■ Collection entries
⟨

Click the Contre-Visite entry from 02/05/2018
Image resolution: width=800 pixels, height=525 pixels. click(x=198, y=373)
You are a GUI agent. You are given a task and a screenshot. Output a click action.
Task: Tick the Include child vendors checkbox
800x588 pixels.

⟩

■ TASK TO CARRY OUT
For every record above, print an exact copy.

■ THE COMPLETED TASK
Click the Contre-Visite entry from 02/05/2018
Image resolution: width=800 pixels, height=525 pixels. click(x=198, y=373)
You are a GUI agent. You are given a task and a screenshot. Output a click action.
Task: Tick the Include child vendors checkbox
800x588 pixels.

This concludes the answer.